There Are No Agents, Only LLM
Context = Grounding + Getter
As I said before, memory can be divided into two kinds: one is automatically injected background and global awareness, and the other is details that can be actively retrieved.
Let us step back for a moment and ask: what is the simplest kind of memory? It is to stuff the most recent N messages into the context for the LLM. For the LLM, this gives it a recent "worldview." But it has no awareness at all of messages from before >N turns ago. What should we do then? A simple solution is to build an index over earlier messages, so that agents can search older messages and obtain earlier memories that may be relevant to the current task.

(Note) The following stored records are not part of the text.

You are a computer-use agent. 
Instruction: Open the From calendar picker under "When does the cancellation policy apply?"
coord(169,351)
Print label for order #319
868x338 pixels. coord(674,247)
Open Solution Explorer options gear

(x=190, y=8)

Now think again about the ancient technology of RAG. Suppose we follow the 2023 approach and build a RAG system with web search: we first send the query to a search engine, crawl the top results, and then send both the query and the search results to the LLM. The LLM can then answer the query based on those search results. For the LLM, the injected search results are its "worldview."
But when we return to 2026-style agents, we would not force web search results into the agent anymore. More commonly, agents call a web search tool themselves and look up the results they want.

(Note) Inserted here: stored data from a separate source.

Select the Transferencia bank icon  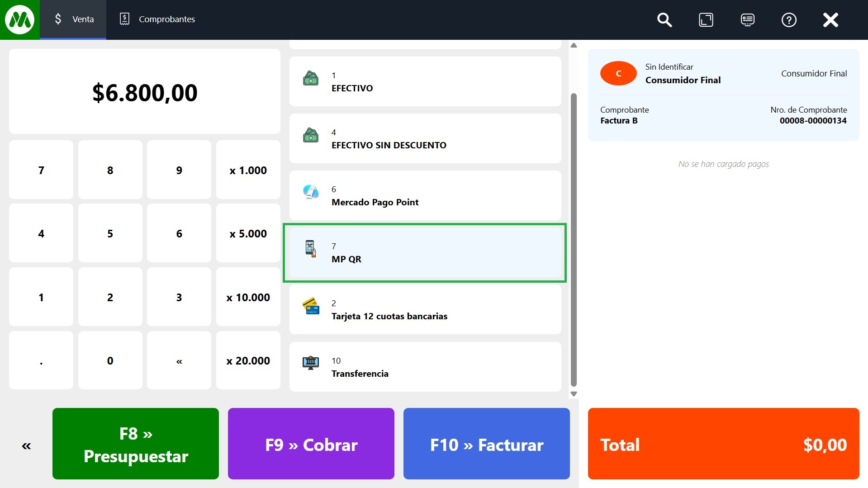click(x=310, y=363)
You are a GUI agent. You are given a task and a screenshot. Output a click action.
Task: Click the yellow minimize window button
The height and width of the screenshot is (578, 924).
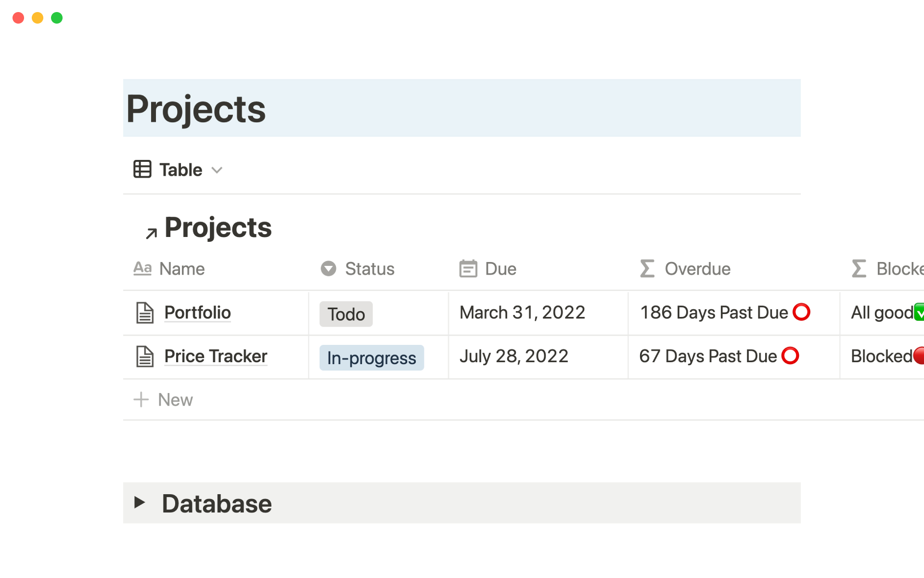(38, 18)
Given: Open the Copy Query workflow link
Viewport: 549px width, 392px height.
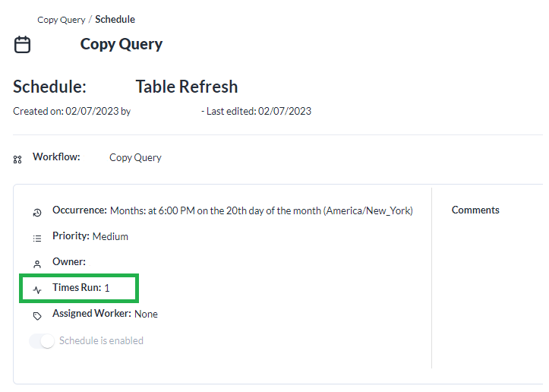Looking at the screenshot, I should (x=135, y=158).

By this point the pattern should already be obvious: both memory and web search have two modes of use. One is to inject them directly into the context so they become part of the LLM's "base worldview." The other is to treat them as a searchable repository that agents actively call and read from.

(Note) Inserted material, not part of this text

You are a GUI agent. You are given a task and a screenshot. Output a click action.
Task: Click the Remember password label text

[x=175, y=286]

From this I draw a conclusion: all context systems, including memory, web search, knowledge bases, skills, and so on, can be split into these two properties. The former can be called grounding, and the latter can be called getter.
Memory leans most heavily toward the grounding side. That makes sense - memory is the most basic worldview. But when needed, agents can also "explore" their own memory and perhaps find valuable details there. That is the getter side of memory.
Skills, meanwhile, distinguish these two properties very explicitly by design. A skill consists of a description and a main body. Most agents will read the descriptions of all skills by default, and then decide for themselves which skill bodies to read. That makes it clear that the description is grounding, while the main body corresponds to getter.
In the agent context, web search is purely a tool on the getter side. In the traditional RAG context, web search is purely grounding in nature. In fact, the web search feature in Google AI Studio is literally named grounding.
By extension, every context system can be divided into these two properties.
There Are No Agents, Only LLM
Based on this binary split, we can see two extreme designs. One is the traditional RAG approach, where all external information is injected as grounding and the LLM replies with an answer in a single turn. The other is a pure agent, where there is no information at all except the system prompt - not even memory - and everything must be fetched through getter by the model itself.
So for a context provider, how should the interface of such a context system be designed? On one side, it should provide a high-level interface for grounding, so that a single call can inject information into grounding as precisely as possible. On the other side, it should provide interfaces for getter that are low-level enough that agents can freely combine retrieval parameters according to their own needs and obtain exactly the information they want. This is what I mean by AI-Native API design.
On the agent side, the developer can choose to force some of that information into the context as grounding, while also exposing all the APIs to the agent so it can directly call those getters.
In this way, agents and context become completely decoupled - even memories are decoupled. One agent turn works like this:
It is an existence without self-knowledge. Before its "beginning," a being called the "system" descends with "revelation," and it comes to know who it is and what it should do. It consults materials on its own in order to complete its work. It silently updates those materials as well, even though it does not know who will see them in the future. In the end, the "system" records its trajectory and teaches it to report everything that should be reported. Once all this is done, it disappears, until the "system" calls forth another one of it.
Today we always like to understand agents in anthropomorphic terms, especially the stronger their capabilities become, the more people believe in their "humanity". But do not forget: an LLM is a stateless completion model. Its essence is to get information from context and continue the text. There are no agents in this world. There is only LLM.